■ EXERCISE AIM: Please reproduce the material below word for word, from its start through the line containing "Tap the kitchen sink basin coord(256,212)", inclusive.

■ DATASET EXTRACT:
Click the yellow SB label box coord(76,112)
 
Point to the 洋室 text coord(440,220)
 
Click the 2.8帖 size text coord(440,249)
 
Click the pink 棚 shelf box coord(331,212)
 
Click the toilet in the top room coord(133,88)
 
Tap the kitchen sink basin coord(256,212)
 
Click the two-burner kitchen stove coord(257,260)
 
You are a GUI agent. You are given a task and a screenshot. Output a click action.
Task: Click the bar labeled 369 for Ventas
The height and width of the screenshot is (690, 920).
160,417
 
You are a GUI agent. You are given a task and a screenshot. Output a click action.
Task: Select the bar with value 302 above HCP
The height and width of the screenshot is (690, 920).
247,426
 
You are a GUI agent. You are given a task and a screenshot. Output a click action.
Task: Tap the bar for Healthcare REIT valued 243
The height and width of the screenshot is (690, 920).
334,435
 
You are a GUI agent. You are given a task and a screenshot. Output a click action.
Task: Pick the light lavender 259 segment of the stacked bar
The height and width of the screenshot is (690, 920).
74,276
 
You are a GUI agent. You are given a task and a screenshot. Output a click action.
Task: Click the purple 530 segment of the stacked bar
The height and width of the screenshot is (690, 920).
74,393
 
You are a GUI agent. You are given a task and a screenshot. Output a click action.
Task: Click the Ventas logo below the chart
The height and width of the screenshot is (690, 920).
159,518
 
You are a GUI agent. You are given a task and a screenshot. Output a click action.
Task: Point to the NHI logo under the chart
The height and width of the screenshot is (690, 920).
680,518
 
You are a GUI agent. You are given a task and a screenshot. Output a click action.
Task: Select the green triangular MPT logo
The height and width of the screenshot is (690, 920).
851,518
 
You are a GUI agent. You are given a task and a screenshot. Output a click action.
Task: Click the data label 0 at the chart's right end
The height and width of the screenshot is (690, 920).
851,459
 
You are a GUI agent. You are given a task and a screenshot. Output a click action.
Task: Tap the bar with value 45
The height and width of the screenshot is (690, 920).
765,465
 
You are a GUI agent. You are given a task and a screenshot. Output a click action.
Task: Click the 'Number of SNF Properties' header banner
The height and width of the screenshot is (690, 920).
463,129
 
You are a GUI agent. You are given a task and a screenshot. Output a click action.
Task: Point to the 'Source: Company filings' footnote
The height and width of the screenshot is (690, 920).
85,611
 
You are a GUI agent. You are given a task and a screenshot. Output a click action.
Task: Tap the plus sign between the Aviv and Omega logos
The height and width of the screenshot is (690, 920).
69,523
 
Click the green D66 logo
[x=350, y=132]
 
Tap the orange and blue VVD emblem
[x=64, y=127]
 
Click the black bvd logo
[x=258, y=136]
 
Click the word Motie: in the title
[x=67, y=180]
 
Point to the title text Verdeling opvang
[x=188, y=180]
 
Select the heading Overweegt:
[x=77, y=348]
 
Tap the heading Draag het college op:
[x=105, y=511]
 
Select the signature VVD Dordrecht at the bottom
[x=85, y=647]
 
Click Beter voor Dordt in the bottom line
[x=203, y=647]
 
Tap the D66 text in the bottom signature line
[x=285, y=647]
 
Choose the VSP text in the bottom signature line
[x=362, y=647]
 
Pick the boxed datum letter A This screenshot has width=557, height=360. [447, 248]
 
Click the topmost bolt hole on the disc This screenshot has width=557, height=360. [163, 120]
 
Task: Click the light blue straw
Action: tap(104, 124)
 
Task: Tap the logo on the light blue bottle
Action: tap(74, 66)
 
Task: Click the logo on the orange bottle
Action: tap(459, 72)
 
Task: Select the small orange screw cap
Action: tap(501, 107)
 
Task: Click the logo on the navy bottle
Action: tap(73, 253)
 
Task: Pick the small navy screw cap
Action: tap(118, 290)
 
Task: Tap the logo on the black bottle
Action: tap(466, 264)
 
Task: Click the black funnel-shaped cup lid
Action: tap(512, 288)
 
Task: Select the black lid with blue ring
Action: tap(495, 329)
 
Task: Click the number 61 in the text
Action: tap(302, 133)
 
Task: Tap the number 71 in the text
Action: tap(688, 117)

■ OUTPUT OF THE TASK:
Click the yellow SB label box coord(76,112)
 
Point to the 洋室 text coord(440,220)
 
Click the 2.8帖 size text coord(440,249)
 
Click the pink 棚 shelf box coord(331,212)
 
Click the toilet in the top room coord(133,88)
 
Tap the kitchen sink basin coord(256,212)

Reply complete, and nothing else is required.